Somewhere in between the stings and the slow drip of sweat, a question kept rattling around my head: What’s this work really worth?
By the Litre
Standing there on Saturday, soaked to the skin and stung to bits, I thought maybe I have been charging customers all wrong. Maybe it is time to start charging by the litre of sweat.
A new kind of invoice:
Five litres of sweat @ £150/litre = £750
Thirty nettle stings @ £10 each = £300
Twenty tightly lodged thorns expertly extracted @ £15 each = £300
Gloves, now resembling damp cardboard = £25
Goggles, traumatised beyond repair = £40
Satisfaction of finishing what others will not even start: beyond price.
Sounds half-mad, but behind the joke sits a hard truth. Real graft is fast becoming a rare commodity, with so few now willing or even able to take it on, and as such the price folk are willing to pay for it is going up.
The Week Before
That question had already started haunting me the week before. I was on a painting job at a house where the owner was getting an old fence and shed ripped out to make space for a new fence. You would think it would be straightforward enough, a job most able-bodied lads here could have tackled in their sleep not so long ago.
But there they were, two fully qualified, time-served carpenters, men earning more than many doctors, standing knee-deep in muck, sweat pouring off them, hacking away at an old root system that refused to budge.
Why? Because the owner could not find anyone else willing, or able, to do it.
It was not that long ago we had lads to spare for that kind of graft. We exported them in droves, Irish navvies digging canals and railways in Britain, Ulster-Scots hacking out the Appalachian frontier, Scots cutting paths across Canada. Men who would swing a pick before breakfast and be ready for more by supper.
Now the old grafters are getting thin on the ground. And the young ones? Many would not know which end of a shovel to hold, never mind how to use it.
When Graft Became Gold
History is full of warnings about what happens when real graft runs scarce.
Take the Black Death back in the 1300s. Near half of Europe was wiped out, and all of a sudden there were not enough strong backs left to work the fields, fix the roads, or keep the towns running. Overnight, the ordinary labourer, the man no one looked at twice before, became worth his weight in silver. Wages shot up, and for once the fellow with a spade in his hand had the upper hand. Kings and lords tried to lock wages back down with laws like England’s Statute of Labourers, but it was like trying to nail fog to a wall.
Same thing after the big wars. After the First World War, with so many young men gone, there were not enough hands left to keep the wheels turning. Workers could finally ask for better pay and better conditions, and they often got them. After the Second World War, it was the same story again.
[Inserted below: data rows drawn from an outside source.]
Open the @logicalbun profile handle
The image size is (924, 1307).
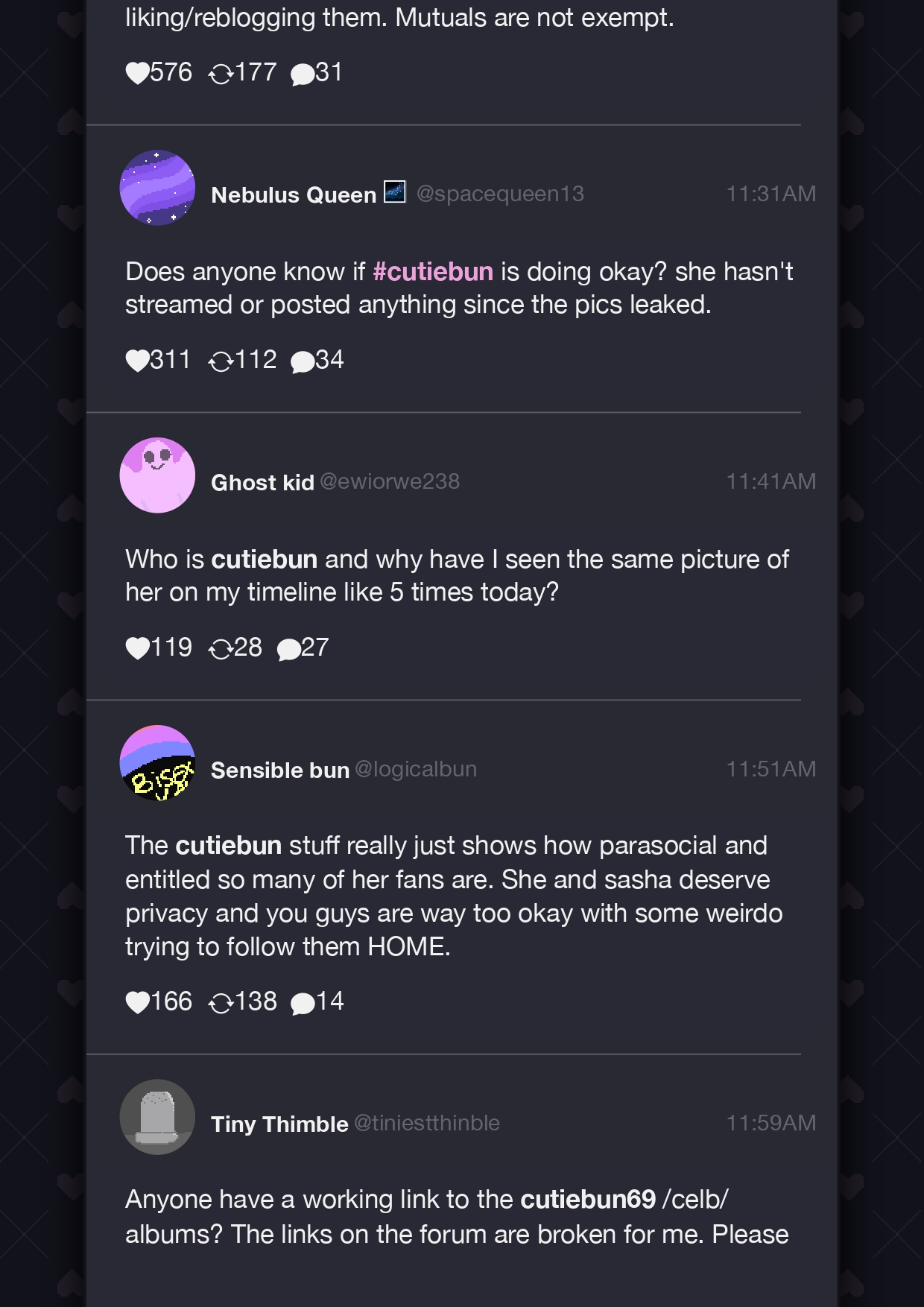pyautogui.click(x=416, y=769)
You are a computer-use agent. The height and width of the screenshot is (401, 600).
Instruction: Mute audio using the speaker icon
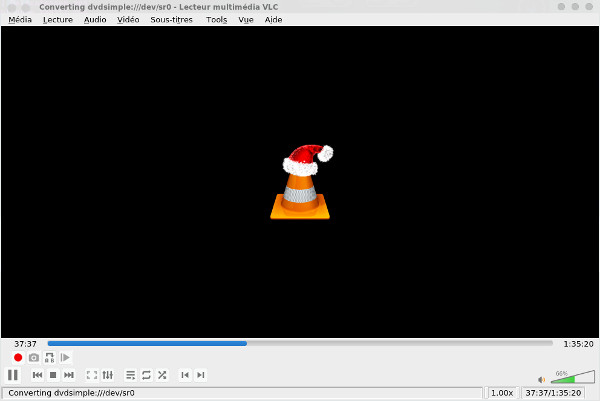coord(542,379)
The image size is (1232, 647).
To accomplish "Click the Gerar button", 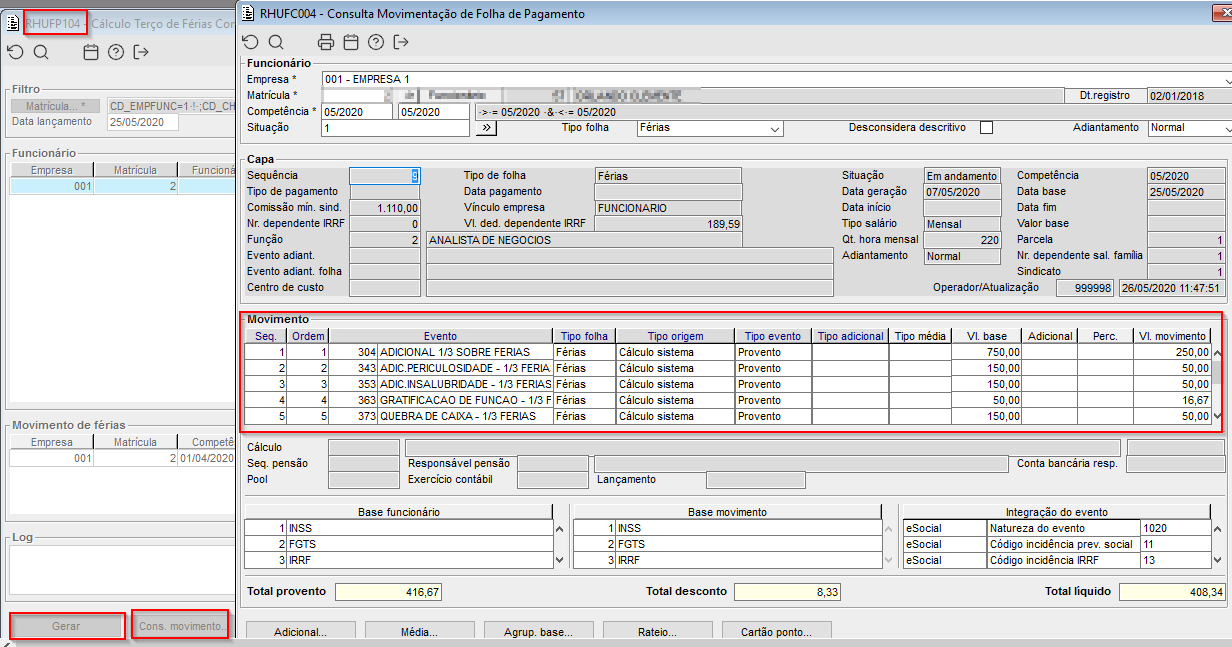I will [67, 626].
Rubble everywhere, not enough able bodies to clear it, so graft suddenly held real power.
When bodies are thin on the ground, graft turns to gold.
We might not have a plague or a war right now, but we have got something else, a generation that is just not strong enough or not willing enough to do the hard stuff. Soft living, screens, and a culture that runs from discomfort have left us with fewer and fewer who can stand all day in the muck, swing a pick, or haul a load without falling to bits.
Real graft is fast becoming a rare commodity, with so few now willing or even able to take it on.
The Vanishing Strength
It is not just that young fellas today do not want to graft, plenty simply cannot. Their bodies are not built for it anymore. Years hunched over screens, no rough backyard games, no odd jobs that toughen you up.
A strong back used to be a man’s proudest asset, his quiet badge of honour. Now, worth is measured in clean hands and clever captions.
The Big Switcheroo
For years, every young lad was told to steer clear of trades. "Get into tech. Get a nice office job. Keep your hands clean, stay smart, stay comfy."
The ironic twist though, is that a lot of those very jobs, are the first ones on the chopping block now. AI is coming for them fast, the office lads, the brand consultants, the junior coders, the spreadsheet warriors.
Those "safe" careers, once the golden ticket, are looking shakier by the day. Meanwhile, no chatbot is getting up at 4 a.m. to stand in a bog. No AI is digging out an old root or lugging rubble through the rain. There is no digital shortcut for sweat.
A Necessary Caveat
I wrote an essay not long ago called "The Age of the Educated Man is Over, the Time of the Labouring Man Has Begun."
The Age of the Educated Man is Over, the Time of the Labouring Man Has Begun
For years, society has been pedalling a dream: get a degree, and success will follow. You’ll be whisked into an office with air-conditioning, sit in endless meetings about "strategic alignment," and enjoy a steady salary as you gaze at pie charts on a screen. That was the dream, a neat little plan handed down to young men as the only way to a prosperous…
It still is one of my most popular articles, it struck a chord with many, but I was rightly pulled up by someone for romanticising manual work.
They were dead right. It is dangerous. It is hard. It often (certainly in the past) does not pay well, and it can chew up your body long before your mind is ready to stop. I know it myself. After hurting my Achilles, I was out for a good while. No graft, no income, when your body is your living, an injury can leave you lower than you would ever expect. However, a bit like soldiering, it calls to something deep inside a man, it is the very difficulty of the task that makes it attractive.. I know when I joined the military, one of the reasons I did so, was because it was always seen as one of the hardest things to do.
The Deeper Cost
We have built a world that barely knows how to value real, physical work anymore. A man is "successful" if he spends all day shuffling slides, comes home with smooth hands, and counts his worth in likes and shares.
But when the pipes burst, the roof caves in, or the roads wash away, there is no app coming to save you. You cannot download grit or outsource courage. When real trouble shows up, we will find out fast who can stand in the muck and finish a job that hurts.
A man who lives by his sweat knows truths that no seminar or self-help book can teach. Every cut, every bruise, every heavy breath is a lesson. The world will not bend just because you want it to, strength is earned the hard way, and sometimes the meanest jobs often show a man’s real worth.
So What is Our Sweat Really Worth?
So, what price the sweat of your brow?
Next time you see a man soaked through, standing in muck with a spade in his hand, stop and ask yourself: What is that work really worth? How many would trade places with him, even for a day? How many even could? What would I be willing to pay, not to have to do that?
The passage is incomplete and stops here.